Two men are released from prison on the same day. One, dressed in a 1920s-style white suit and straw hat, tries to befriend the other, in black kimono and geta, but he ignores him. Soon, they arrive at a fork in the road. The man in the kimono walks down a well worn grass path cut between the fields while the man in white, looking back and a little disappointed, continues along the modern roadway making his way towards civilisation.
In some ways, the heroes of Koichi Saito’s The Homeless (無宿 やどなし, Yadonashi) are embodiments of past and future. Jokichi (Ken Takakura), the kimonoed man in black, chooses the path of vengeance. On his release from prison, he learns that his gang leader older brother has been killed while his sister was sold to a brothel. He goes there to find her, but is told that she is already dead. The madam says she died of a chronic illness and that she did for her what she could but treating such a cruel disease is only throwing good money after bad. Sakie (Meiko Kaji), a sex worker who appears to have a childlike quality and possibly impaired mental state, tells a different story claiming the madam had Jokichi’s sister killed for reasons she doesn’t explain but may have more to do with the drama going on with Jokichi’s gang than a desire to cut costs and her losses.
Gen (Shintaro Katsu), meanwhile, seemingly chooses the path of prosperity. He returns to his wife, Ume (Murasaki Fujima), who is a member of a moribund theatrical troupe, and asks her to return to him what he believes is a treasure map marking the location where his father saw a ship sink during the Russo-Japanese war that may be filled with gold. On finding out Jokichi used to be a diver, Gen becomes determined to bring him onto his mission but Jokichi is set on revenge firstly on a man called Senzo (Noboru Ando) he thinks killed his sister and then on whoever ordered the hit on his brother. This bad news for Gen who realises that if he achieves his vengeance, Jokichi won’t be available to help retrieve the gold because he’ll be in prison so he starts by warning Senzo that his past’s about to catch up with him.
But it’s also Gen that helps Jokichi escape from the rival gang by suggesting he help rescue Sakie from her indentured servitude as sex worker. Childlike and ethereal, Sakie claims not to remember where she was from and has a simple desire to see the sea which represents to her a kind of freedom while for each of the men it may in fact form a kind of border they will eventually be backed up against and unable to escape. Though Sakie develops a fondness for Jokichi, and then begins to love Gen after he ends up taking care of her along the road, the three form a relationship that seems more fraternal or perhaps even forged on the homoerotic tension between the two men who light their cigarettes one from the other and finally find a home on an idyllic beach where they devote themselves to the search for buried treasure.

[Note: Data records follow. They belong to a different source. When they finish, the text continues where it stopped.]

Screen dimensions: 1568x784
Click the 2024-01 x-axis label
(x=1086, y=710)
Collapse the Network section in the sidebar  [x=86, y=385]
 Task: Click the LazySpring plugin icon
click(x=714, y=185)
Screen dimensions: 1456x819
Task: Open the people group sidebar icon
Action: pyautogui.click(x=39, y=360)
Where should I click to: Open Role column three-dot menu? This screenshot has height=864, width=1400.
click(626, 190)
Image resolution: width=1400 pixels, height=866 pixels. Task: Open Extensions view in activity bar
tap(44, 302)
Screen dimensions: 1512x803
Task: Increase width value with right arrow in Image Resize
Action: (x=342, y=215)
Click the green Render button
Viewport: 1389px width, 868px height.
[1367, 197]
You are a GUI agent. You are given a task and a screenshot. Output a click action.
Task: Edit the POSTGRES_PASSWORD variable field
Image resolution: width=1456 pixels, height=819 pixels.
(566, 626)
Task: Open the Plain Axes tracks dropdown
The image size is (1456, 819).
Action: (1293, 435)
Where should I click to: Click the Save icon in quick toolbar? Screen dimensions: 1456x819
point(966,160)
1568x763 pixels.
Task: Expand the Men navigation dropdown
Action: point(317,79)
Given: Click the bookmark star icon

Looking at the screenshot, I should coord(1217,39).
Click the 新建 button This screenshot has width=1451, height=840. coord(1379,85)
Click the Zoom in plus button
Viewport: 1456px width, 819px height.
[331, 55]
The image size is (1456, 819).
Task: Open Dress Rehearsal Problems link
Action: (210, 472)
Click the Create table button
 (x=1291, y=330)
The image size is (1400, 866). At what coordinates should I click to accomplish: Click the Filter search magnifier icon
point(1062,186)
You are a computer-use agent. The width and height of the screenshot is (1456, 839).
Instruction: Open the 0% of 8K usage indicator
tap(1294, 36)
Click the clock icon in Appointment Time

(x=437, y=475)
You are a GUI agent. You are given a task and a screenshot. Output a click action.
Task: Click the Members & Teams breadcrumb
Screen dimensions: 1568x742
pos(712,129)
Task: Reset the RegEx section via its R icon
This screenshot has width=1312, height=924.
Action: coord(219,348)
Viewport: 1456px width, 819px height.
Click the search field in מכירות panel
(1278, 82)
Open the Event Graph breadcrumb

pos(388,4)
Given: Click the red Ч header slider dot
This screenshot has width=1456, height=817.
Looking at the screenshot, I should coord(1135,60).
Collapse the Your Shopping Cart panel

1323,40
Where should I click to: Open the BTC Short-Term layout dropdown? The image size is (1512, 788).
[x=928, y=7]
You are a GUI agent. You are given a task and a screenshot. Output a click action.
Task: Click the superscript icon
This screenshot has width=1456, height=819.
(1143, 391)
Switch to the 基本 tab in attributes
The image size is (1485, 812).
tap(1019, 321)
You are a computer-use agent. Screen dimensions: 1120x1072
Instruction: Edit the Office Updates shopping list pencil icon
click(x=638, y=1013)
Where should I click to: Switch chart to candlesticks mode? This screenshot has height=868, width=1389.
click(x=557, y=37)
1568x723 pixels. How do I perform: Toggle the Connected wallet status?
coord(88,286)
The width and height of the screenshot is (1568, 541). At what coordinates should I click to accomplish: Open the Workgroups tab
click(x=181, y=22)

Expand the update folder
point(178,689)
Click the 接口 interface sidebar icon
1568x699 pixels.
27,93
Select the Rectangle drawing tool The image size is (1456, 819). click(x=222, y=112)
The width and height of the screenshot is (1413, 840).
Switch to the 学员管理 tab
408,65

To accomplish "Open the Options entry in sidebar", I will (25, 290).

Sakie may say that the real treasure is her new life of freedom and warmth, but the hint of riches the two men find is itself rooted in warfare and imperialism which are the same forces by which they were each displaced amid the rising militarism of the 1930s. The three of them remain homeless in this environment, unable to fit into the changing society and by degrees exiled from it. An early title of the film was apparently Jingi no Okite (仁義の掟) which means “the law of honour and humanity” and that is in a way what Jokichi is bound by in his desire for vengeance, while Gen is clearly an anarchistic force unable to submit himself to authority and lusting after a more prosperous modernity. Sakie meanwhile is powerless as a woman with few rights, sold into sex work and technically a fugitive from the gang-backed brothel that owned her contract.
As beautiful as the beach is, we have the feeling that in some senses the three of them are already dead and living in their temporary paradise. Indeed, the past eventually catches up with them as if these three homeless fugitives cannot be allowed to survive in resistance to an authoritarian culture. Their existence is elegised by the beautifully composed cinematography along with the childlike rapport between the two men and the sense of domesticity which arises between the trio before reality bites and even their beachside idyll is invaded by the forces of darkness.